Top of EXCERPTED DATA

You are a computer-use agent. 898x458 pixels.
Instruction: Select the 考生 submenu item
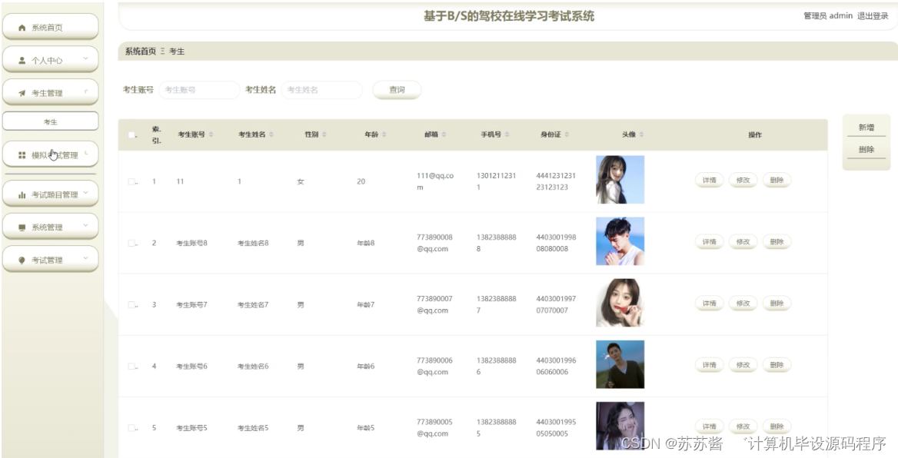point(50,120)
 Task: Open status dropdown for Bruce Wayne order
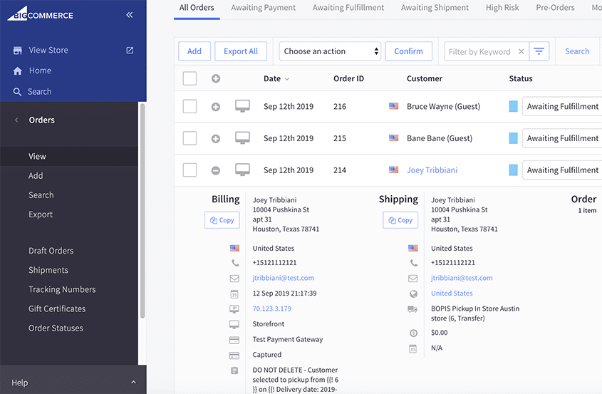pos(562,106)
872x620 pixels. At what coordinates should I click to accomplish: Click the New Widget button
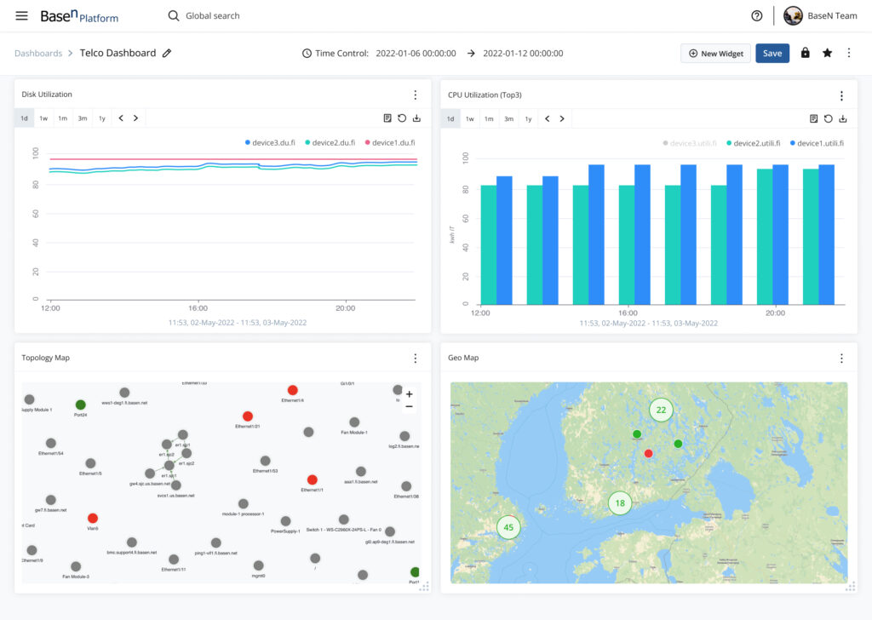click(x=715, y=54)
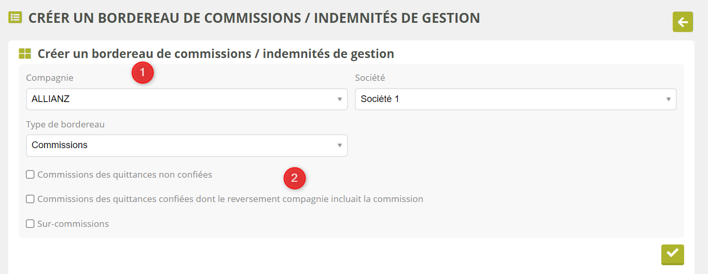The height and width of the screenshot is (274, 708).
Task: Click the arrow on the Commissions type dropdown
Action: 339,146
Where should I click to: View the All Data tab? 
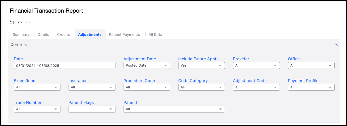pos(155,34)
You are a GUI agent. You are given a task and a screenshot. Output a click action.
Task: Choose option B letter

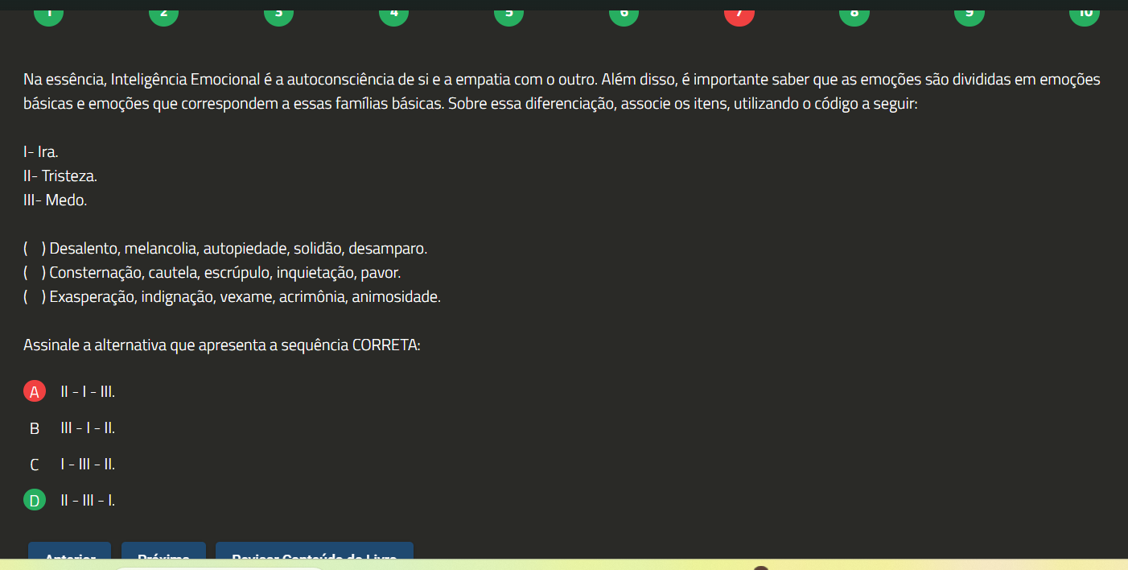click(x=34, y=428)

Bottom of EXCERPTED DATA
Top of EXCERPTED DATA

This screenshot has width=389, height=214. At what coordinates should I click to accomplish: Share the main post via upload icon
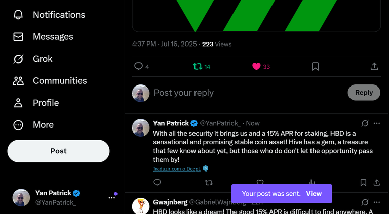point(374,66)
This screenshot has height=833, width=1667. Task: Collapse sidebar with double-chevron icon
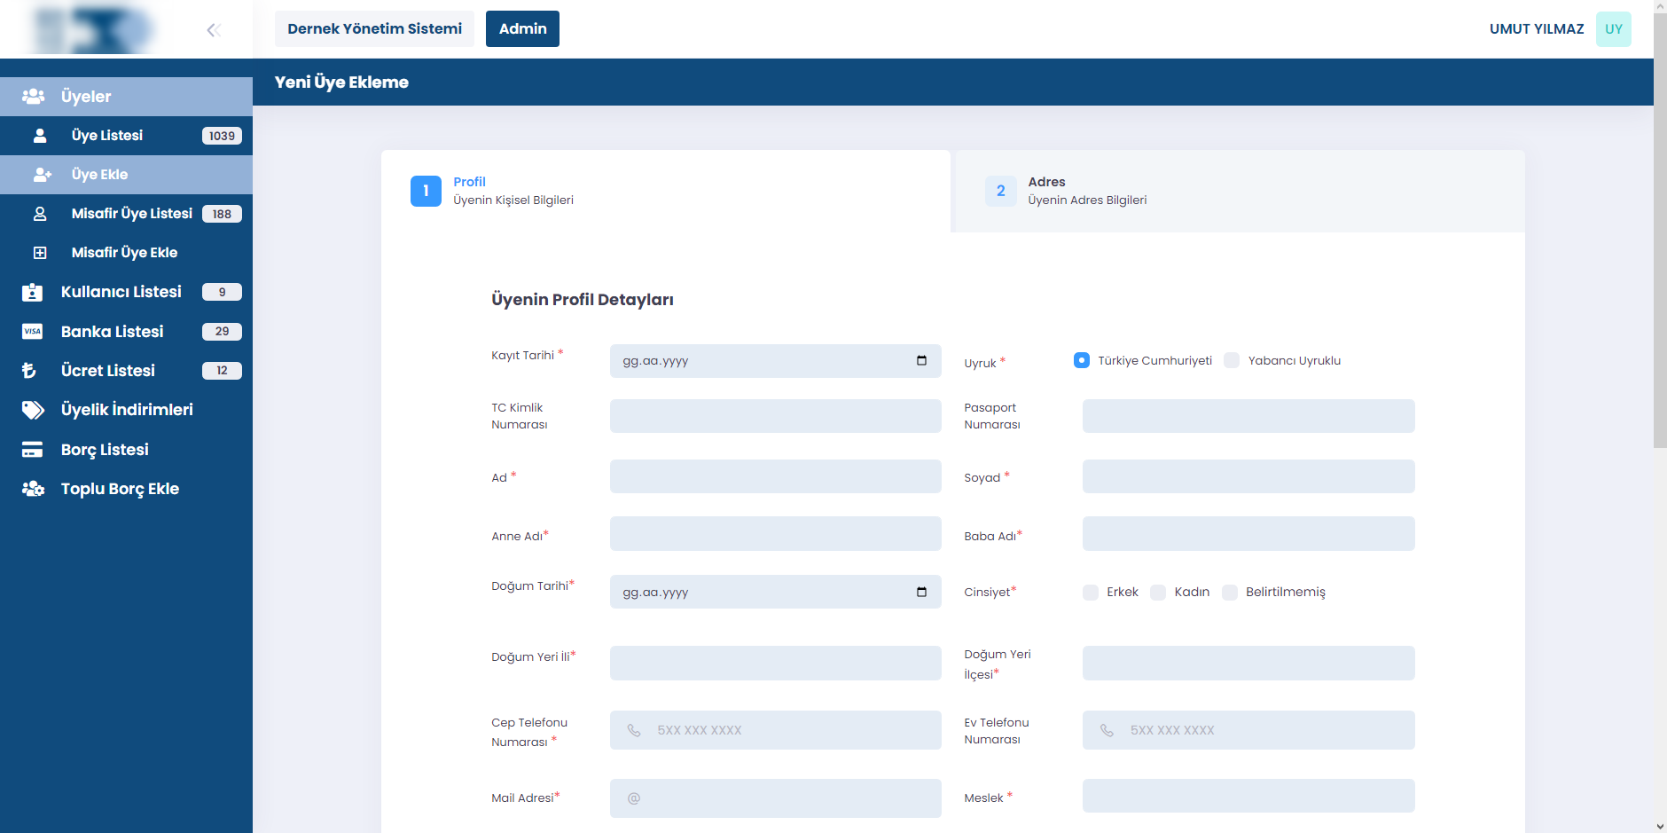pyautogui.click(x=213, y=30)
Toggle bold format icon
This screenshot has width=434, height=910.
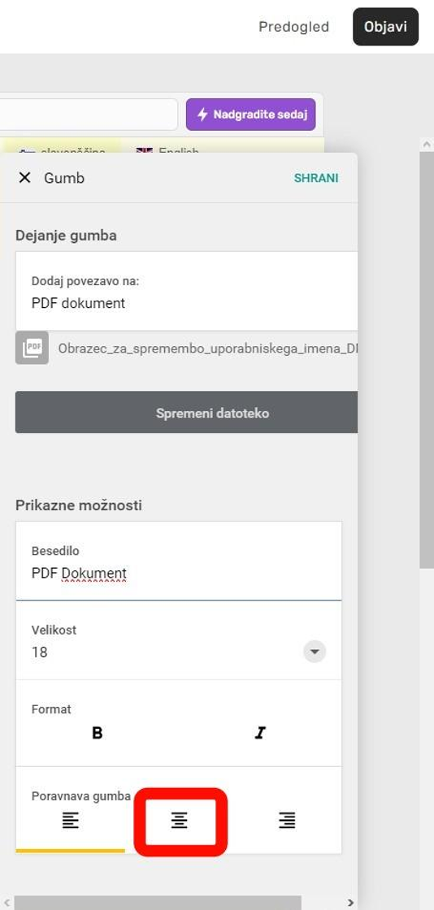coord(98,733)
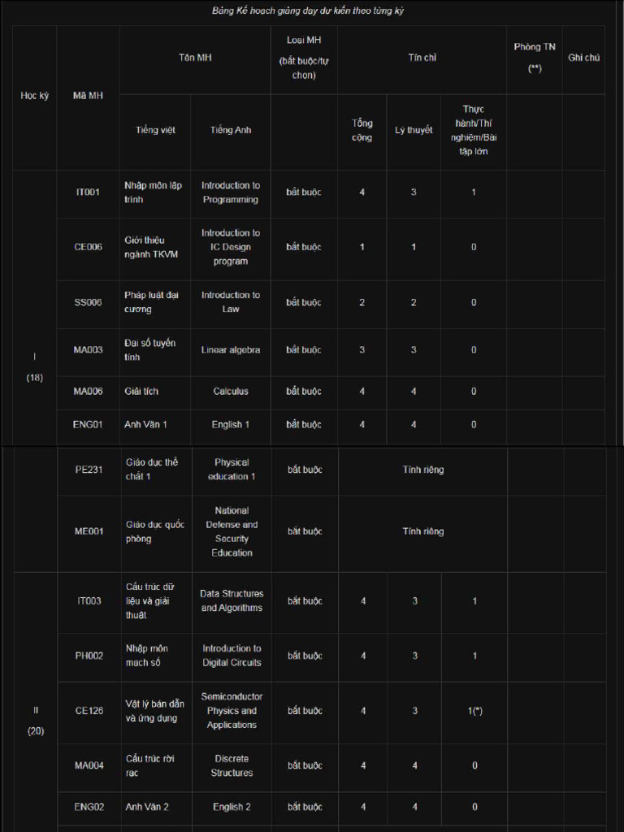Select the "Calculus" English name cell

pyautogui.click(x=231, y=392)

Bottom of EXCERPTED DATA

ACTION ITEM – The lines above that hold the word "agent" should be found and copied out.

THE COMPLETED TASK –
You are a computer-use agent. 898x458 pixels.
You are a GUI agent. You are given a task and a screenshot. Output a click action.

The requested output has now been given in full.